= Beginning of Section =
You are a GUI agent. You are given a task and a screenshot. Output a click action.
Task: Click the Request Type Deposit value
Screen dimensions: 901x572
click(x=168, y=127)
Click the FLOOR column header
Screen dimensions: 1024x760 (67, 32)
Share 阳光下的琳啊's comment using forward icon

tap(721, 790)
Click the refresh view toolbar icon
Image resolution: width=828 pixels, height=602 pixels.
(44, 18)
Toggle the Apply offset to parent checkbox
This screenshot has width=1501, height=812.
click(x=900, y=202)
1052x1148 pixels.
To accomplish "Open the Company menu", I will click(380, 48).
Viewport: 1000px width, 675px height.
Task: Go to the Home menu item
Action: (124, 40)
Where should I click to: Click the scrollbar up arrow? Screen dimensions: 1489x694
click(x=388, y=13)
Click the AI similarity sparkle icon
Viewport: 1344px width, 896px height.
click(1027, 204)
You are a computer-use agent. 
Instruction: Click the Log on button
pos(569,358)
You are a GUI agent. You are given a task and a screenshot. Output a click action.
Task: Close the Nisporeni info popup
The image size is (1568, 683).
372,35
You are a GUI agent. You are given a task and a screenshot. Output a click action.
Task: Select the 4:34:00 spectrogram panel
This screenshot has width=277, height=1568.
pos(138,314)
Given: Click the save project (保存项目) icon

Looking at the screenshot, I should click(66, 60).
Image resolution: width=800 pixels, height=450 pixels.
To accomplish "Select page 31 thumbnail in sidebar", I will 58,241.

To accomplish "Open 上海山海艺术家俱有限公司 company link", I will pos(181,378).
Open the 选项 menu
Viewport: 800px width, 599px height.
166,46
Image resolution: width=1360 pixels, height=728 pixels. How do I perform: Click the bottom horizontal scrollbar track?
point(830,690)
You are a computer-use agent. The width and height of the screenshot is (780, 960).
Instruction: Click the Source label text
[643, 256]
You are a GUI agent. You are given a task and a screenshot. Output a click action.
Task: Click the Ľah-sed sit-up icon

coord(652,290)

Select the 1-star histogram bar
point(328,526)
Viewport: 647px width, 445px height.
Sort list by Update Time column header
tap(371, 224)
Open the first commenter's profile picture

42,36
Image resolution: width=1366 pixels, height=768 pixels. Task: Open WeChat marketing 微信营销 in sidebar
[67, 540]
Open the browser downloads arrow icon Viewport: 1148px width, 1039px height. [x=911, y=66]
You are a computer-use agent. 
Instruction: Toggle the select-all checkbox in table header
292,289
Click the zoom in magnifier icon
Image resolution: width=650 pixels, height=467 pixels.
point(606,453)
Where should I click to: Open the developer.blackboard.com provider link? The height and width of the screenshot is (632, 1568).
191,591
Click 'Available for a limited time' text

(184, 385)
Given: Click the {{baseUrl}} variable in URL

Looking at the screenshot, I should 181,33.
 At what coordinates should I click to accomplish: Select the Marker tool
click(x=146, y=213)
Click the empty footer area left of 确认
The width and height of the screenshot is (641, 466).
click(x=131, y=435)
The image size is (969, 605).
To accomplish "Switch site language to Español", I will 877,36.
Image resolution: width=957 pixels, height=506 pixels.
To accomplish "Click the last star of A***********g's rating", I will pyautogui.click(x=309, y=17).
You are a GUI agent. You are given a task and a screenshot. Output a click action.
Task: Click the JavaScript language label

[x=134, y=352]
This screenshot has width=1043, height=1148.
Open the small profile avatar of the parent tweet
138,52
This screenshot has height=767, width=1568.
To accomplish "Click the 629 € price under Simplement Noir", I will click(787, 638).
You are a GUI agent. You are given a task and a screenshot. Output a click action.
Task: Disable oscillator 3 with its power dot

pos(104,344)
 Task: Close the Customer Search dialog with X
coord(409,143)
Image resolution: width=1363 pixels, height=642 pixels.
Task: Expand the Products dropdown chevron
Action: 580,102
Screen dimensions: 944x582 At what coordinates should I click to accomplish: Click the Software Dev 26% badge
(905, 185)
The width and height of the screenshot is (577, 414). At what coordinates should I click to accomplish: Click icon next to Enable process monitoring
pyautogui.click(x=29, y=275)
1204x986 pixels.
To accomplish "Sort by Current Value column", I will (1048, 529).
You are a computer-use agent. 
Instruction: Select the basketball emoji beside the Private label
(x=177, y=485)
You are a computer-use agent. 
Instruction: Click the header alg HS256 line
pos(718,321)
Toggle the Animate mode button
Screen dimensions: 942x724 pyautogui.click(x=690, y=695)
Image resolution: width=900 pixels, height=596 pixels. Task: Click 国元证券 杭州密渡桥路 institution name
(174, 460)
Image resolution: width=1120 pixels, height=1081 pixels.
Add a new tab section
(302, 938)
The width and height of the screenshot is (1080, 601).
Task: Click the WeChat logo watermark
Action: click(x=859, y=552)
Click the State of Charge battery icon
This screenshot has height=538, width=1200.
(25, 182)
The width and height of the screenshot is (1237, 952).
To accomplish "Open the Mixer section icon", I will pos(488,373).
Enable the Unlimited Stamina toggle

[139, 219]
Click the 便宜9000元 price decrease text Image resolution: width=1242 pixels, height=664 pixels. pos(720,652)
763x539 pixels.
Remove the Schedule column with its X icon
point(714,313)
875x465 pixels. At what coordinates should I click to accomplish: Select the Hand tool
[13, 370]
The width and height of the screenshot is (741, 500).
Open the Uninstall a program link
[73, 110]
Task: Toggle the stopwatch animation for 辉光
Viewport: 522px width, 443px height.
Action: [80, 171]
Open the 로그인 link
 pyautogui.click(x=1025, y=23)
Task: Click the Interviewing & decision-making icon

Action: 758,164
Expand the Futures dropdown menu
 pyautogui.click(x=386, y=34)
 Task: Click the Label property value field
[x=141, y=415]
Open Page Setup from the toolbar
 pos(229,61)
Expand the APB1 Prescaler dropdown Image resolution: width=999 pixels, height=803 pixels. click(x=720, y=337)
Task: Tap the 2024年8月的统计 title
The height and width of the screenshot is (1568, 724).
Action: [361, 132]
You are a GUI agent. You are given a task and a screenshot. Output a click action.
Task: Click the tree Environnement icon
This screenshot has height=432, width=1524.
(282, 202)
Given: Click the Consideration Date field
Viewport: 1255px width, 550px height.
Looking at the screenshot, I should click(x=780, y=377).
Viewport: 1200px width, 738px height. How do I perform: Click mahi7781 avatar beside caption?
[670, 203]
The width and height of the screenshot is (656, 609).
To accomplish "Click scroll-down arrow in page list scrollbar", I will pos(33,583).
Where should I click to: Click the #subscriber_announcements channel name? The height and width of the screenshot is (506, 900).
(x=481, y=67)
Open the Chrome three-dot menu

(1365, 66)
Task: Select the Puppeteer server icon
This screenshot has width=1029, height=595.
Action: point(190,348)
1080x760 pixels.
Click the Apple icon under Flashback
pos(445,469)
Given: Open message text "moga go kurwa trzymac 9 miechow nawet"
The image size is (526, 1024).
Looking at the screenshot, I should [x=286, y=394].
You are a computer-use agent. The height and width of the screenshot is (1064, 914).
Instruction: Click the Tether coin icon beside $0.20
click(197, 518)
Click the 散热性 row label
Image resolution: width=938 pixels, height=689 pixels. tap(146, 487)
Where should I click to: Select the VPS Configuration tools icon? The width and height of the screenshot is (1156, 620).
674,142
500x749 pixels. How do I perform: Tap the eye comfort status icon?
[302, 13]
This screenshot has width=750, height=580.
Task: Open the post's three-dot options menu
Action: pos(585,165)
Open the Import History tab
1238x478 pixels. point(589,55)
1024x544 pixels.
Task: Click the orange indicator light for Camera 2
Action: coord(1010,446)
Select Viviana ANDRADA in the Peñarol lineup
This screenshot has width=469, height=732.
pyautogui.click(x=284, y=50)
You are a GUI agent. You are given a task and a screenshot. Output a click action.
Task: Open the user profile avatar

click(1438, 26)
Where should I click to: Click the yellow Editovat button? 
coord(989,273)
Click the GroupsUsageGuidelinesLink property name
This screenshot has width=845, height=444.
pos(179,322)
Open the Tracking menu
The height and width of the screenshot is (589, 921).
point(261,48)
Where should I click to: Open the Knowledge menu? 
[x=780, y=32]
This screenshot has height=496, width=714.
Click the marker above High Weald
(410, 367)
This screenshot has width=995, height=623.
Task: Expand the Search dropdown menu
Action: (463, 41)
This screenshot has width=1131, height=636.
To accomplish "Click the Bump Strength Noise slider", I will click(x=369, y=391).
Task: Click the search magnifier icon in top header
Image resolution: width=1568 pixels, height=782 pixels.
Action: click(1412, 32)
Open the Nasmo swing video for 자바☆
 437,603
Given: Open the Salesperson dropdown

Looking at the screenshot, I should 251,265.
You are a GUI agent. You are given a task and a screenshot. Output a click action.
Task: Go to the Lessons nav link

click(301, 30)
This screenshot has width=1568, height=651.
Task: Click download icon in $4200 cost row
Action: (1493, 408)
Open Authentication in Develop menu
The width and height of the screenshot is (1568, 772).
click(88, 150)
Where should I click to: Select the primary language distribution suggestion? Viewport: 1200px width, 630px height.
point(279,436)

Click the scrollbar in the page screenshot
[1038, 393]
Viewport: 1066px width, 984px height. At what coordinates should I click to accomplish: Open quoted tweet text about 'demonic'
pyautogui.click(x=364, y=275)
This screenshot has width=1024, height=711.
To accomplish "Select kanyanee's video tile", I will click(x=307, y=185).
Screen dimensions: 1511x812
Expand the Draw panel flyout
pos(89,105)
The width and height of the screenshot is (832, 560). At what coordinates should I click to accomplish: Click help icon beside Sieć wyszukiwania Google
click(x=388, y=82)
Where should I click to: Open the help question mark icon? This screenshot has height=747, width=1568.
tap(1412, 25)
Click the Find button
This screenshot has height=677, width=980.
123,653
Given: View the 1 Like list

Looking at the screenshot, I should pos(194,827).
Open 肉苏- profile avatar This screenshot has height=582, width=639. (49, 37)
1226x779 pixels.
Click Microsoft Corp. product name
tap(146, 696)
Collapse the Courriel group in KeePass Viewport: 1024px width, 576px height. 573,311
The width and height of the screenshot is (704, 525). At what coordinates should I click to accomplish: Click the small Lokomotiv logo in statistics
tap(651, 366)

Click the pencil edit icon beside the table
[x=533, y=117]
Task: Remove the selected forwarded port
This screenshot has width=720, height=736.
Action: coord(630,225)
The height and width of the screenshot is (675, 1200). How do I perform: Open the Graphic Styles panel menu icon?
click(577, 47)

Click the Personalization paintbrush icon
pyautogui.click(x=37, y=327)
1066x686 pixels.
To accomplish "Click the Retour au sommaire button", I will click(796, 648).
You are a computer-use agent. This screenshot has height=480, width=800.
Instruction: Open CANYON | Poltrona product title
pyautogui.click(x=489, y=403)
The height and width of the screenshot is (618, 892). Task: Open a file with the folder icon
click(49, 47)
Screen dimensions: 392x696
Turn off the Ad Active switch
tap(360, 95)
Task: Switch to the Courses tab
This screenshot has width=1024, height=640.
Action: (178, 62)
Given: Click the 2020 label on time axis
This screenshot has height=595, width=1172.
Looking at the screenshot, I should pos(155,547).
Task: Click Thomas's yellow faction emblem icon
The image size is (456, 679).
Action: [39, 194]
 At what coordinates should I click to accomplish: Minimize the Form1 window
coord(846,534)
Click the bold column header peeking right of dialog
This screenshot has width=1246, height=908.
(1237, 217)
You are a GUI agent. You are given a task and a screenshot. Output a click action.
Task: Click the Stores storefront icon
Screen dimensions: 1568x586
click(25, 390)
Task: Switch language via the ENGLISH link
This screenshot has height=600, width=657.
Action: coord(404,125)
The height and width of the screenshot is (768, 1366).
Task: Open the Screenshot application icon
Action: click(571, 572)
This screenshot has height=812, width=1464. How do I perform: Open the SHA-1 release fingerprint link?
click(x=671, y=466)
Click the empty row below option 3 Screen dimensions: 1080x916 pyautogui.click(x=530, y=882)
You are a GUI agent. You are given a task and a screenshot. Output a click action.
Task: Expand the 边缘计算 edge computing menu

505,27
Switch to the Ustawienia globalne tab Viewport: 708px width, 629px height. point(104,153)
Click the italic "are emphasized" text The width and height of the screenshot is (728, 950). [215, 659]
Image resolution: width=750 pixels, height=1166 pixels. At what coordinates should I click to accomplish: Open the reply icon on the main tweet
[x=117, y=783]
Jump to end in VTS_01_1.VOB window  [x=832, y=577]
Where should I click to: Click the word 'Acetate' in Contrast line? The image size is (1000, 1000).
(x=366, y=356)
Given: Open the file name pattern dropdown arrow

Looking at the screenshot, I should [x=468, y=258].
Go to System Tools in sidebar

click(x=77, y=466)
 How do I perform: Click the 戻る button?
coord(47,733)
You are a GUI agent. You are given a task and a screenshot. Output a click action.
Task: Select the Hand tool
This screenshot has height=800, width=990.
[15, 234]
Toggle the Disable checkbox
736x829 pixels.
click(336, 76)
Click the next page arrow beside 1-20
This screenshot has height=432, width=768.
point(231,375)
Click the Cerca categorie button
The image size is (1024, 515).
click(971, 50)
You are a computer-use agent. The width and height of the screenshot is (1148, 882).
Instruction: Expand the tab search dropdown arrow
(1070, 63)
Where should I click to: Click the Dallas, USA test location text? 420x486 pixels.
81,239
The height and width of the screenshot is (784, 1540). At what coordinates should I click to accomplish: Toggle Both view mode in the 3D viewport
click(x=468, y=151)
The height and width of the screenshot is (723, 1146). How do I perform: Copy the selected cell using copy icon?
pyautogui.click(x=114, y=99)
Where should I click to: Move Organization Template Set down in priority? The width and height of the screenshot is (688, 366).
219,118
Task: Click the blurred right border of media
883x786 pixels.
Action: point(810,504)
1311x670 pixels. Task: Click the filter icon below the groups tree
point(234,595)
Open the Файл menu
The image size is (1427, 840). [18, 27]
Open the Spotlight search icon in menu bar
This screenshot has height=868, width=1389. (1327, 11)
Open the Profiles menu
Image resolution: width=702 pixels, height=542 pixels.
= End of Section =
TO DO
Please return a copy of each line in the entries that has the string "right".

ANSWER SECTION
Click the bold column header peeking right of dialog
Task: Click the blurred right border of media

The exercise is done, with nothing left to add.